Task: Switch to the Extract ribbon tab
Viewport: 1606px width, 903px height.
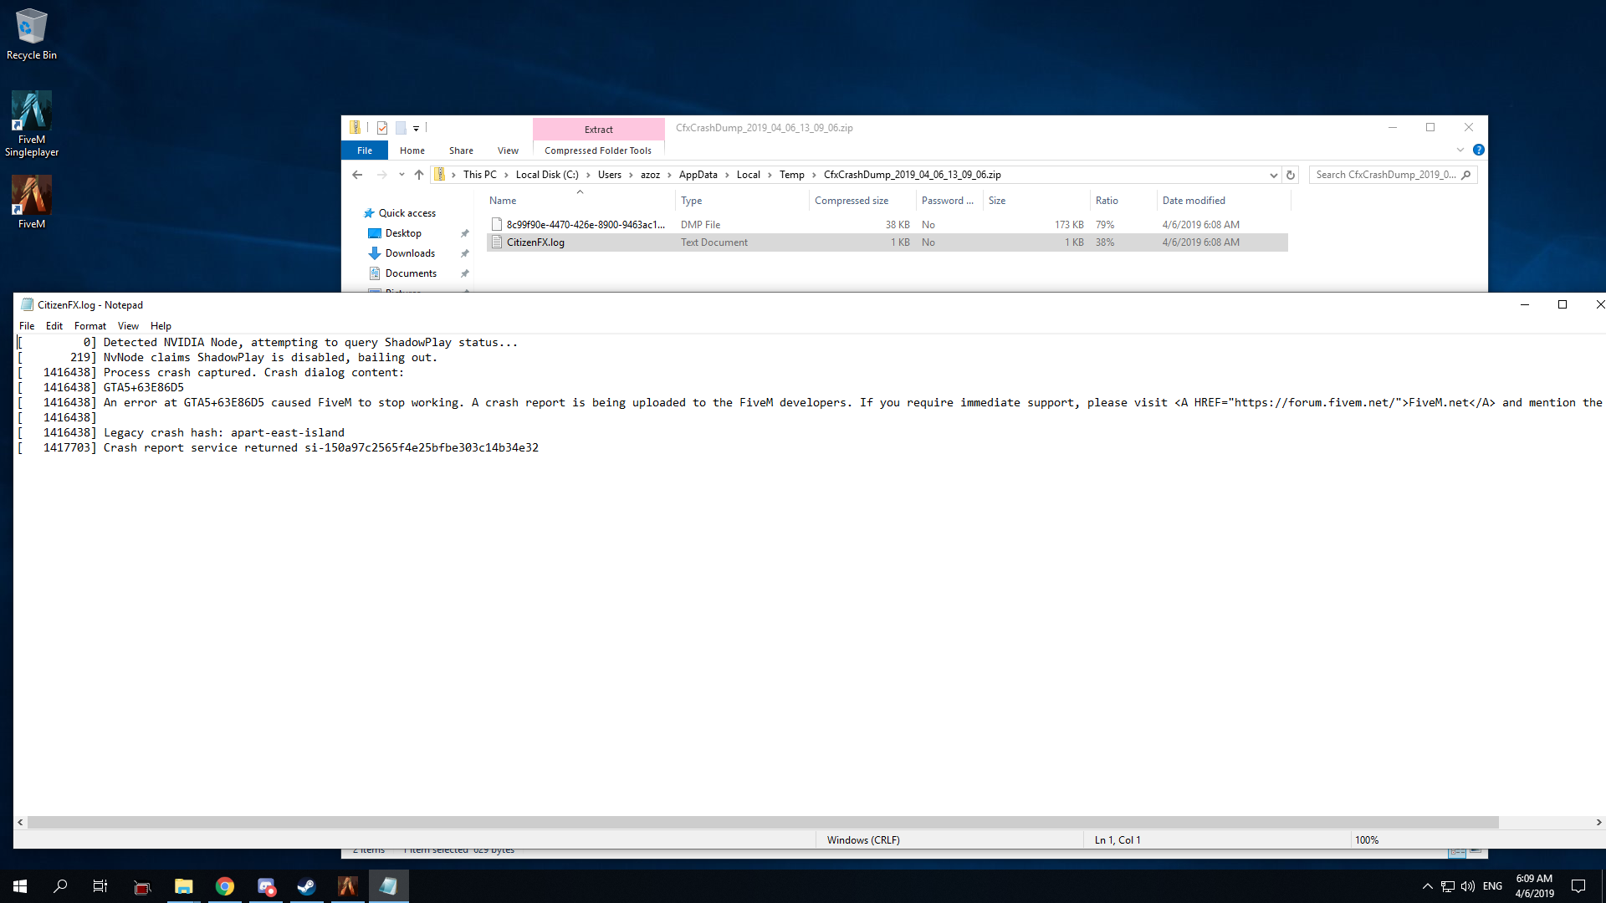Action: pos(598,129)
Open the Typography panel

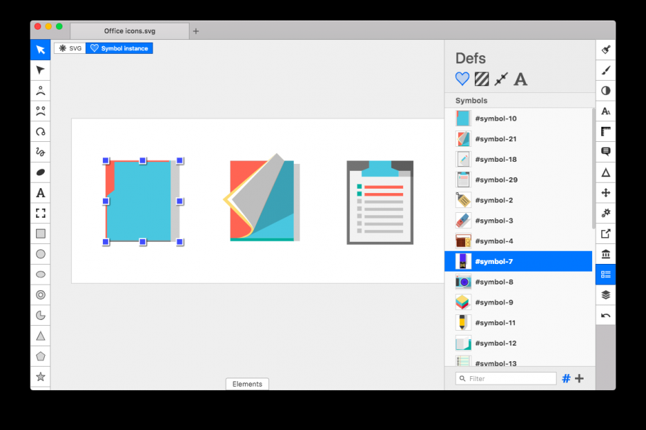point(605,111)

▸ Problem statement: Reproduce the material above word for word, leaving out the pictures.

▸ Exercise response:
Task: Switch to the Extract ribbon tab
Viewport: 1606px width, 903px height.
Action: pos(598,129)
Open the Typography panel

point(605,111)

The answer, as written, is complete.